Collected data
*** Begin section ***

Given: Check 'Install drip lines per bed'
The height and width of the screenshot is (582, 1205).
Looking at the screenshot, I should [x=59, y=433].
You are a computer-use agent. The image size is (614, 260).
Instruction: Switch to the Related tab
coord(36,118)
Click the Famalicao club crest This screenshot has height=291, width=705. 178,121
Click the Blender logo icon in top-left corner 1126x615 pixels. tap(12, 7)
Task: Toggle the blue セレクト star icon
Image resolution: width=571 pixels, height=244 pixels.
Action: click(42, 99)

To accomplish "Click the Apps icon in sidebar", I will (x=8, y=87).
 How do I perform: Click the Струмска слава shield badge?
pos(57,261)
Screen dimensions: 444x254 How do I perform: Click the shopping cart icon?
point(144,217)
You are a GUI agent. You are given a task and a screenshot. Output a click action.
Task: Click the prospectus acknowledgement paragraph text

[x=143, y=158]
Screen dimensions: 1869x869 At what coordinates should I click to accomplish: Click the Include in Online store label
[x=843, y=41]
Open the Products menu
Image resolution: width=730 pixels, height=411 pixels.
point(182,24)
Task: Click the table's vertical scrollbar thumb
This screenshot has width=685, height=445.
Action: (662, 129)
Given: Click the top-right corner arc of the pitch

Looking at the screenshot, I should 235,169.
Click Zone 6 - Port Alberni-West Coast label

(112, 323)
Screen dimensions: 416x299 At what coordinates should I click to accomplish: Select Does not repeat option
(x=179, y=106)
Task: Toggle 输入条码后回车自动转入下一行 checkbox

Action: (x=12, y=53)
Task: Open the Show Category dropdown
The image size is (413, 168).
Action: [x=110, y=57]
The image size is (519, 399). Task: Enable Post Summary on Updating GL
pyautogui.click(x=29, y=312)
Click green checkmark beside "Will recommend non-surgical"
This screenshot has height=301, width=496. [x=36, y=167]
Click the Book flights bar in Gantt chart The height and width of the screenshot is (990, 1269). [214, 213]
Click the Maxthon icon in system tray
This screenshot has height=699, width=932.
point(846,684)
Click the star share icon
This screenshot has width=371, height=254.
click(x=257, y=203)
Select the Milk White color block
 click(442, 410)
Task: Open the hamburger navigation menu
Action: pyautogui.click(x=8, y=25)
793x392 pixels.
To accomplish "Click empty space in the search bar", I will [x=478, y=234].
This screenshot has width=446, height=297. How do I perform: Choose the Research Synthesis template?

*** End section ***

■ WHAT THIS TASK INVOLVES:
Look over the entries for "agent", then copy every line that includes that string.

■ TASK SOLUTION:
You are a computer-use agent. The image size is (614, 260).
You are a GUI agent. You are given a task and a screenshot. Output a click action.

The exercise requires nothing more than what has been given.